## Activity
Retype, word for word, every line of the records below starting at the one that contains "Instruction: Enlarge the" and ending at the one that contains "The width and height of the screenshot is (684, 455)."; include both of those lines and nothing more.

::: Exercise data :::

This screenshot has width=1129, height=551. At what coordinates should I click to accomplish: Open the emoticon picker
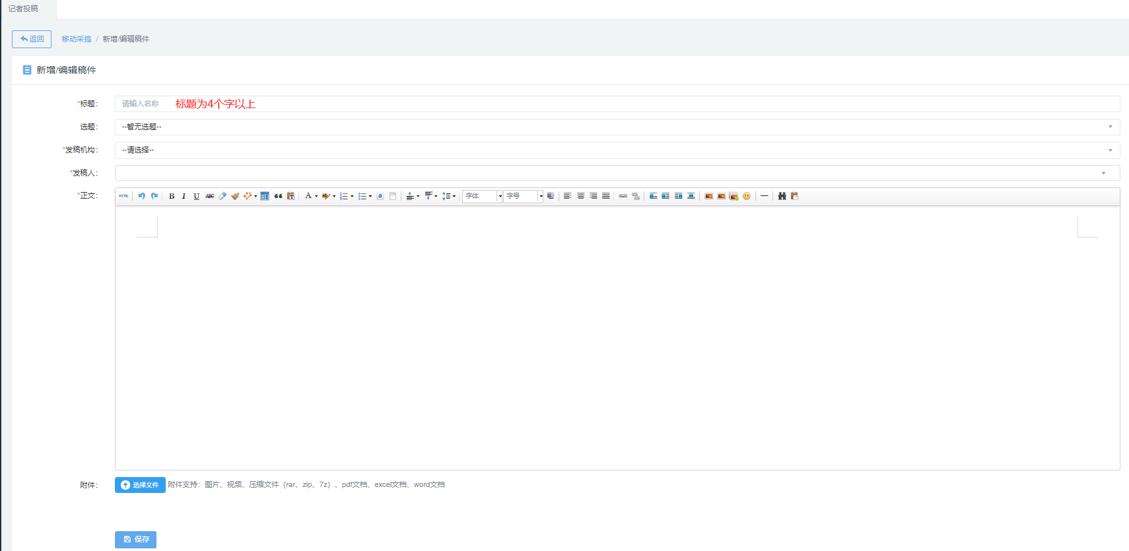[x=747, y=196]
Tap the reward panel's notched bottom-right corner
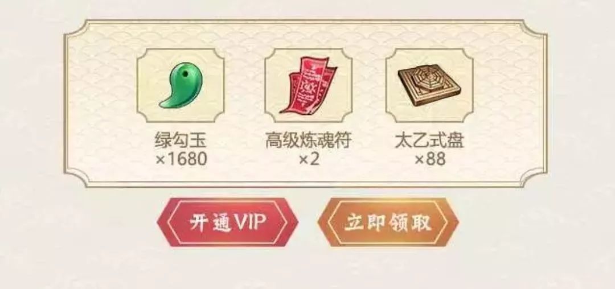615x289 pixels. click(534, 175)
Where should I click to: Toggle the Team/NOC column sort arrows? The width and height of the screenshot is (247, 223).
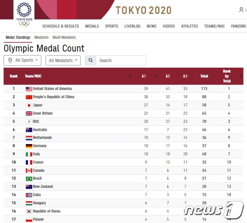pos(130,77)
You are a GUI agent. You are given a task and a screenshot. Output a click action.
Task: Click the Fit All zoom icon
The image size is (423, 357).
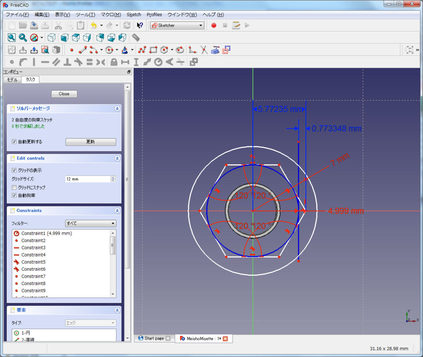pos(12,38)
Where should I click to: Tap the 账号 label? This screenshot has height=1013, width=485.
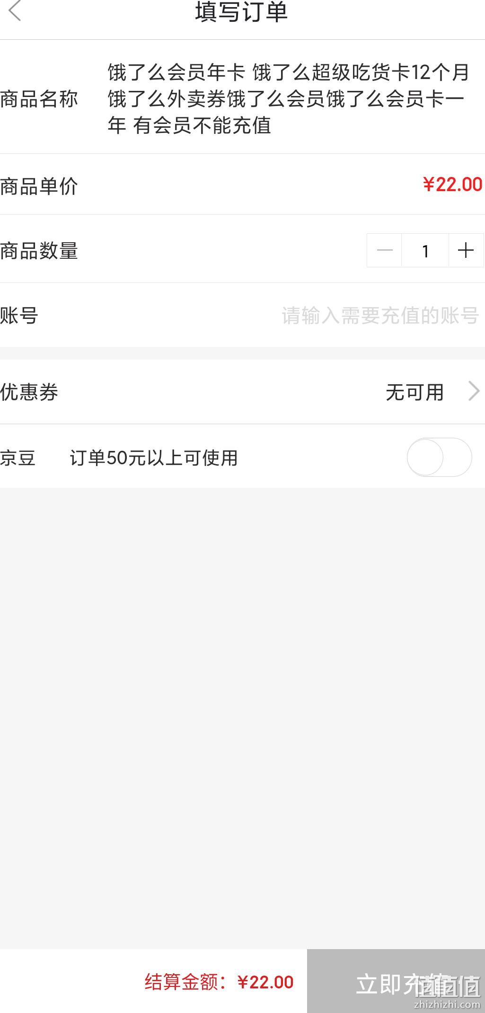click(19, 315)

:::
::: Exercise data :::

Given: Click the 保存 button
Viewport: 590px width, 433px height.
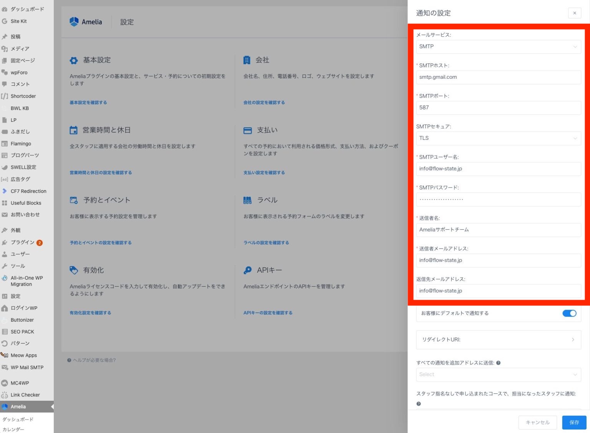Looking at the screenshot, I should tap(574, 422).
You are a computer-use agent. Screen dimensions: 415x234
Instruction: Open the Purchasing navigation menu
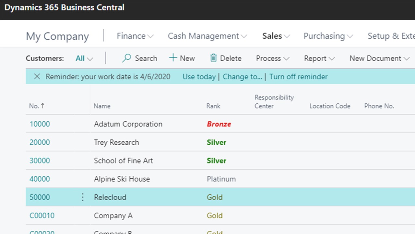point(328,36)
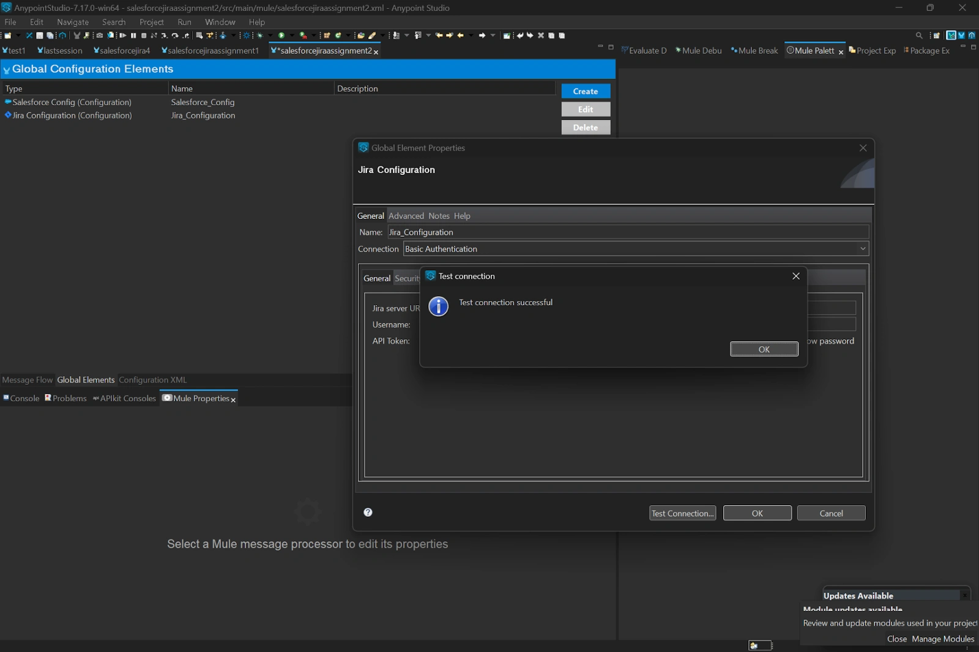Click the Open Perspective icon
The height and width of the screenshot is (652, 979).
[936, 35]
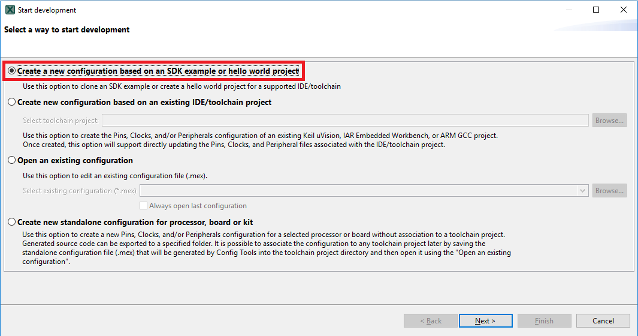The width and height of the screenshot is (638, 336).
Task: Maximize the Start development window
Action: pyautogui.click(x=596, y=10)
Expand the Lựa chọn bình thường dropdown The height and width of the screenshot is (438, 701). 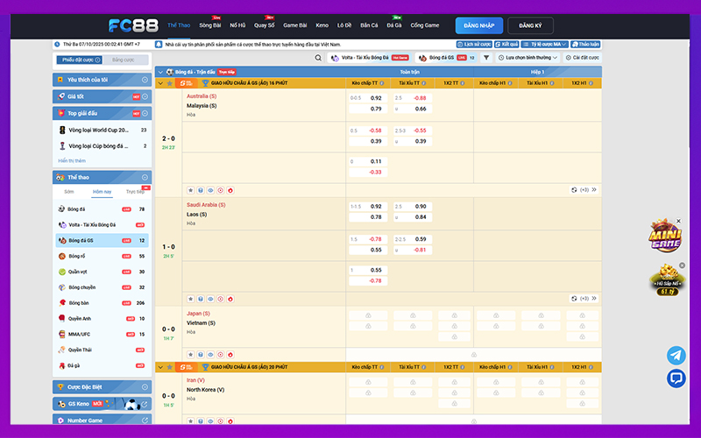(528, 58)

:::
::: Exercise data :::

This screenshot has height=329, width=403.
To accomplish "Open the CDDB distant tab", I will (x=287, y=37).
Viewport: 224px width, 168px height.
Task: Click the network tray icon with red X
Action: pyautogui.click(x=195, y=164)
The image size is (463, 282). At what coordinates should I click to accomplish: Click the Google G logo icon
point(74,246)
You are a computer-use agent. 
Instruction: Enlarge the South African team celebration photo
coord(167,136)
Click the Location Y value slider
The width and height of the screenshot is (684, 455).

:::

## Response to this exercise
Instruction: Enlarge the South African team celebration photo
coord(167,136)
Click the Location Y value slider
The width and height of the screenshot is (684, 455).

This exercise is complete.